Key Facts from the Report
- 10 hostels in total.
- In the past financial year, the municipality billed R56.6 million in rentals across these hostels.
- Collection rate: Under 5% — meaning they recovered only a tiny fraction of the billed amount (roughly R2.8 million or less).
- Investment since 2005: Over R1 billion spent on upgrading existing hostels and constructing 4,878 new family units.
- Operating costs (previous year): R1.076 billion total for hostel property management, of which R860.9 million went to water and electricity alone.
Current monthly rental tariffs (before any increase) include:
- Sharing non-upgraded bed space: R88
- Single room non-upgraded: R143
- Sharing upgraded bed space: R197
- Single room upgraded: R311
- Two-bedroom units: R865
- Three-bedroom units: R1,162
- Four-bedroom units: R1,459
- KwaDabeka-specific rates are even lower (e.g., sharing bed space R76, two-bedroom R408).
The municipality argues that revenue from these low tariffs and poor collections no longer covers basic services, maintenance, repairs, or keeping facilities safe and functional. They propose tariff hikes to help cover rising operational costs (inflation, service delivery pressures) and sustain the hostels. The proposal will go through the standard public participation process before final approval.
Similar rental reviews are happening for around 4,575 other municipal rental housing units (with current rents ranging from R50 to R2,500 per month).
Broader Context
eThekwini faces a massive housing backlog of about 503,000 households, worsened by rural-urban migration. The Human Settlements Unit manages both hostels and rental stock, and the city continues to allocate capital for new low-cost housing. However, shortfalls in hostel and informal settlement services often end up subsidised by the broader ratepayer base.

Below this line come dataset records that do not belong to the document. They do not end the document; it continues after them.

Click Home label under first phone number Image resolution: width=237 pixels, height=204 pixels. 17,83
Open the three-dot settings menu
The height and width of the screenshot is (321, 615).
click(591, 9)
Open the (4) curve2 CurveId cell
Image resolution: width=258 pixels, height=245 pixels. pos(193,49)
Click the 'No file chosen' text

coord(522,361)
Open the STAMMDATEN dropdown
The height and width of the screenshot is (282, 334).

This issue fits into wider concerns about the municipality’s 2026/27 draft budget and proposed tariff increases across services (e.g., electricity around 10.5%). Ratepayer groups have pushed back against hikes amid service delivery challenges.
Political Reaction
The Inkatha Freedom Party (IFP) has opposed the review, arguing it is unrealistic because many hostel residents are unemployed or pensioners and cannot afford higher rents.
This situation highlights a classic municipal dilemma: significant capital investment in infrastructure versus chronic non-payment, leading to proposals that shift more burden onto paying (or future) tenants while broader collection and enforcement problems persist. Public consultations will likely be heated, especially given Durban’s economic pressures and existing frustrations with municipal tariffs and services.